**Texto do documento:**
□ □ □ □ □ □ □

HN- Teve algum acompanhamento por parte do centro de saúde?

CS- Depois saber que estava infetada falei com a Saúde 24. Entretanto o próprio hospital também entrou em contacto com o centro de saúde de Cascais e ligavam-me constantemente. No entanto, porque tinha mudado de morada, teve de ser o centro de saúde da Amadora a dar continuidade. Foram impecáveis. Tive um atendimento fantástico. O meu médico de família telefonava-me todos os dias. Havia uma plataforma online onde era obrigada a fazer o registo da minha temperatura corporal e dos meus sintomas. Íamos sempre falando e se necessário ajustava a minha medicação.

HN- Que medicamentos teve de tomar durante o tratamento?

CS- Os iniciais foram os básicos: bem-u-ron e ibuprofeno. Depois tive de começar a fazer um glucocorticóide derivado da hidrocortisona (tínha de tomar dois comprimidos por dia) que me fez inchar… Tinha ainda o ventilan-inalador, um inalador que utilizava sempre que estava com falta de ar durante o dia. Tomei ainda omeprazol para o estômago porque estava a tomar uma medicação muito forte. Tomei ainda um antibiótico indicado para problemas respiratórios. Fiz também um medicamento utilizado no tratamento da asma em adultos para quando estava aflita durante a noite.

HN- Em algum momento sentiu que não estava a receber o acompanhamento que necessitava?

CS- Um dia estava aflita a falar com o meu filho ao telefone e percebi que estava com uma falta de ar incrível. Telefonou para o INEM e fui parar ao Hospital São Francisco Xavier, onde ninguém me fez rigorosamente nada. Estive lá mais de 12 horas e a única coisa que me fizeram foi darem-me dois comprimidos de paracetamol para me baixarem a febre. Não aguentava mais com o frio e com a fome. Estavam quatro graus e estávamos todos na rua. Havia uma desorganização total e ao fim de muito tempo é que nos disseram que nos podíamos dirigir para um espaço mais quente. Eram três da manhã e continuava sem ser atendida e acabei por apanhar um uber e ir para casa.

Passados dois ou três dias entrei em contacto com uma pneumologista que, depois de eu relatar os meus sintomas disse-me que devia chamar imediatamente uma ambulância e ir para o Hospital de São José. Todo o corpo clínico foi extremamente responsável e muito cuidadoso. Viram o estado em que estava e arranjaram-me logo um espaço dentro do covidário. Fizeram-me análises ao sangue, um raio x ao tórax… etc.

HN- Qual o momento mais difícil que viveu no hospital?

□ □ □ □ □ □ □

**Tarefas a realizar:**
**1)** Responda, com base na entrevista:
(a) Que centro de saúde deu continuidade ao acompanhamento depois da mudança de morada?
(b) Quanto tempo esteve a entrevistada no Hospital São Francisco Xavier?
(c) Quem lhe disse que devia chamar uma ambulância e ir para o Hospital de São José?
**2)** Reproduza o trecho da entrevista que começa nas palavras "Passados dois ou" e termina depois de "viveu no hospital?".
**3)** Retome a entrevista a partir do ponto em que termina.

**Material fornecido:**
□ □ □ □ □ □ □

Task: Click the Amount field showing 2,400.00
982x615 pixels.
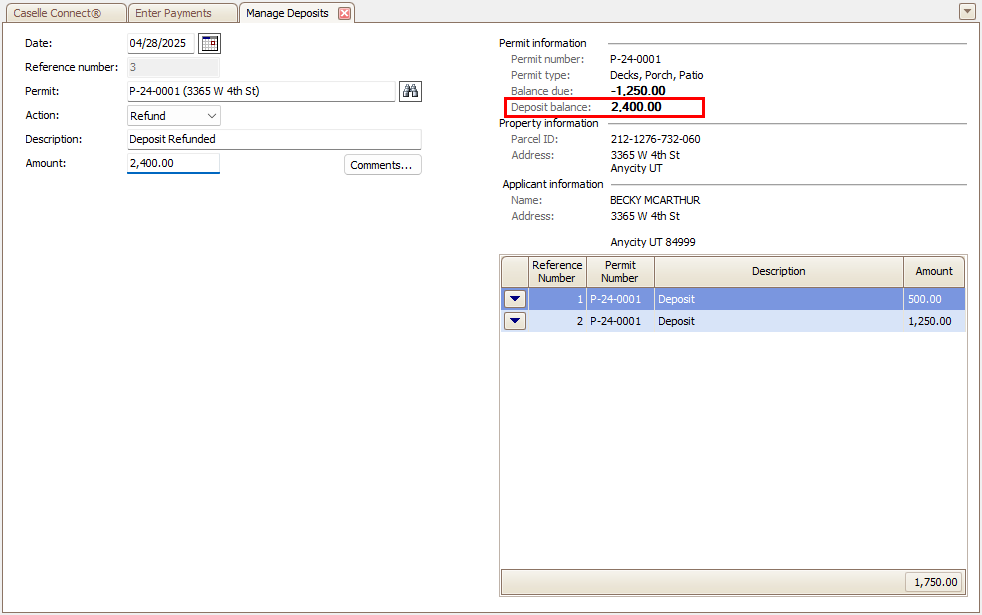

□ □ □ □ □ □ □

**Respostas por ordem:**
**1)**
(a) O centro de saúde da Amadora.
(b) Mais de 12 horas.
(c) Uma pneumologista.

**2)**
Passados dois ou três dias entrei em contacto com uma pneumologista que, depois de eu relatar os meus sintomas disse-me que devia chamar imediatamente uma ambulância e ir para o Hospital de São José. Todo o corpo clínico foi extremamente responsável e muito cuidadoso. Viram o estado em que estava e arranjaram-me logo um espaço dentro do covidário. Fizeram-me análises ao sangue, um raio x ao tórax… etc.

HN- Qual o momento mais difícil que viveu no hospital?

**3)**
CS- Eu que nunca imaginei que ficaria infetada vi coisas horríveis no internamento. Fiquei muito desconfortável… É uma experiência que marca. Achamos que estamos mal, mas olhamos para o lado e vemos que há alguém que está pior do que nós. Vi pessoas a serem ventiladas, outras a gemer, ouvia o barulho da garganta, dos fluidos, das máquinas a trabalhar… São episódios que não são agradáveis de lembrar. Assisti a estas coisas e deram-me imensa força. Nos momentos de falta de ar, que é muito sufocante, é necessário que a pessoa consiga ter calma, caso contrário tem de se induzir o coma. Muitas vezes falava comigo própria e pensava “Carla tem calma”. Felizmente consegui lidar com essa falta de ar.

Fiquei internada apenas um dia. O próprio hospital trouxe-me a casa numa ambulância. Desinfetaram-me toda e tiveram todos os cuidados. Foi um trabalho excelente destes profissionais de saúde.

HN- Agora que teve alta e que ultrapassou a doença, que tipo de sequelas enfrenta?

CS- Um cansaço extremo. A recuperação é muito lenta. Antes não tinha forças para andar e agora já consigo. Estou a falar consigo e fico cansada. Como e fico cansada, até a mastigar me canso… Às vezes tenho de parar. Ainda tenho de esperar para ver que outras sequelas me vão ficar. Sei que o vírus me atacou as artérias coronárias. A parte pulmonar…. Vamos ver…

HN- Que mensagem gostaria de deixar?

CS- A doença tem várias componentes e nenhuma é agradável, mas a componente emocional tem um forte impacto. A doença pode arrasar as pessoas emocionalmente. Tive mais de três semanas fechada em casa e não podia ter contacto com ninguém, apenas com os médicos. Não podia ter a minha família e isso mexe muito connosco.

A mensagem que quero passar é que as pessoas fiquem em casa e oiçam o que os nossos dirigentes dizem. Não é uma gripe. Vi um senhor que teve de levar duas injeções na barriga porque estava a criar coágulos no sangue e a ficar com problemas no fígado. Portanto, não é uma constipação.